**The problem**
Please repeat, precisely as written, only the lines from the one containing "This screenshot has height=742, width=1568." through the last line of the records below, pictures omitted.

**Supplied records**
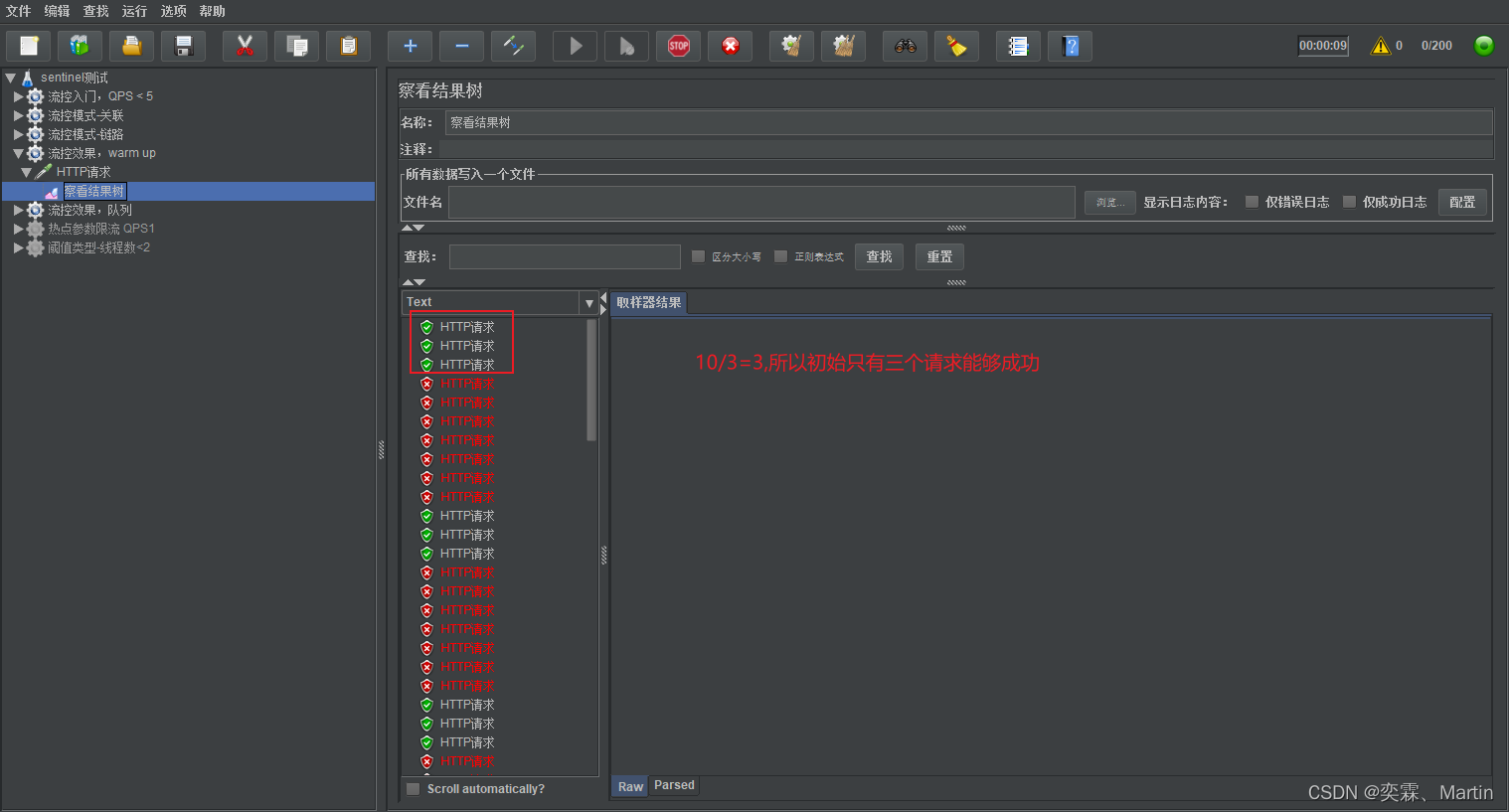Switch to the Parsed tab
The width and height of the screenshot is (1509, 812).
pos(674,785)
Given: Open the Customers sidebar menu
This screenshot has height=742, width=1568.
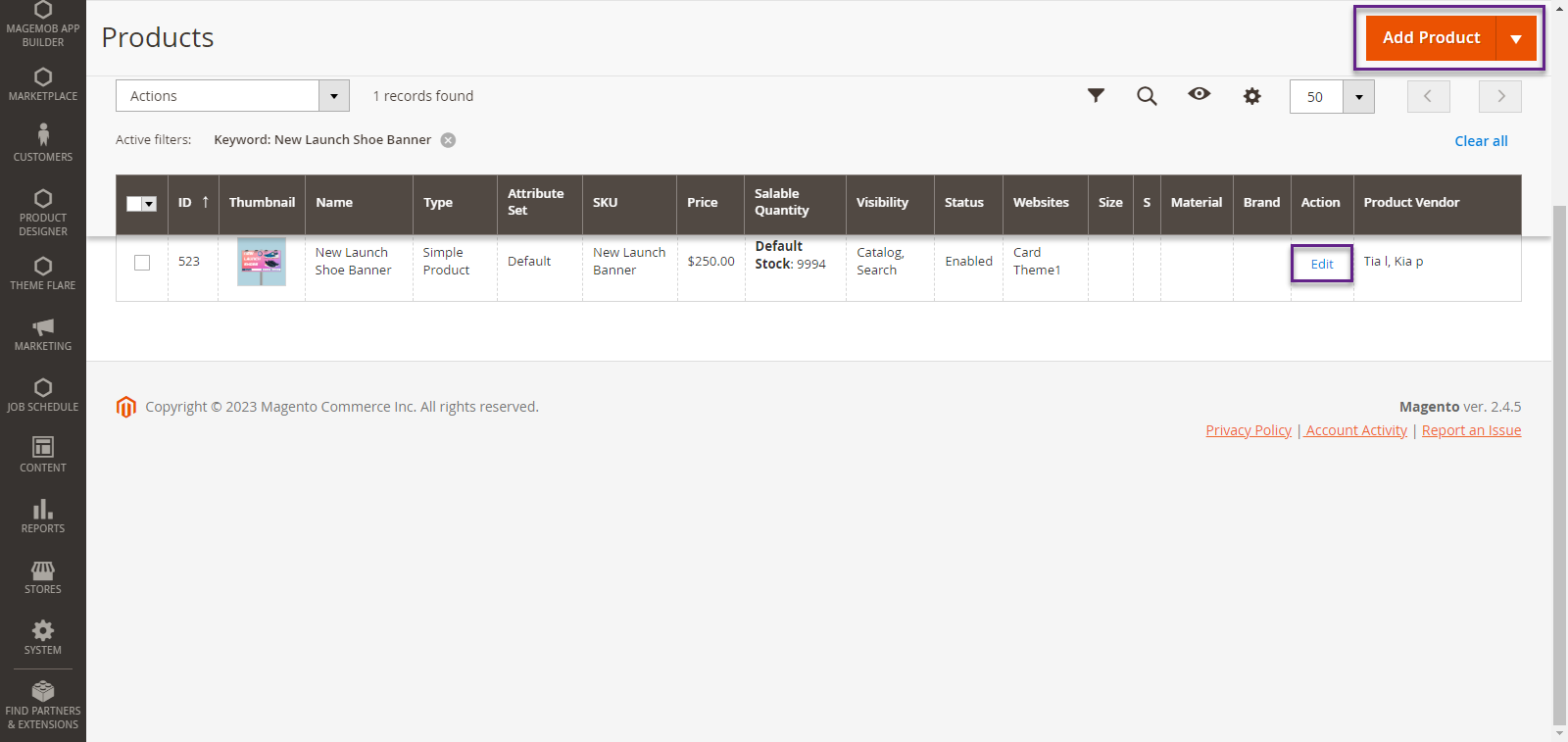Looking at the screenshot, I should point(43,143).
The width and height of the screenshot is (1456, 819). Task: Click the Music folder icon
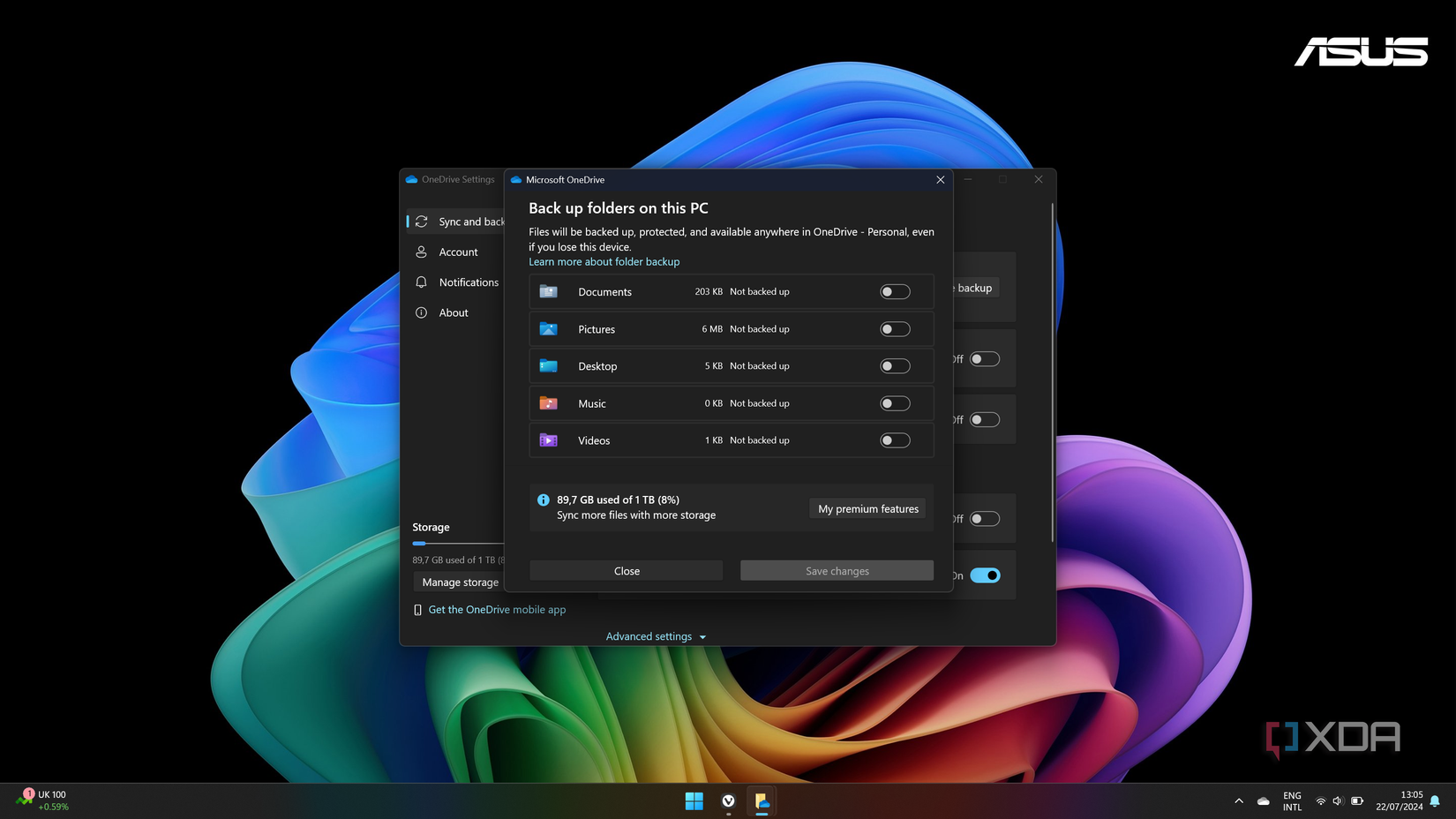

**Answer section**
This screenshot has height=742, width=1568.
Looking at the screenshot, I should point(43,143).
The width and height of the screenshot is (1456, 819). Task: Click the Music folder icon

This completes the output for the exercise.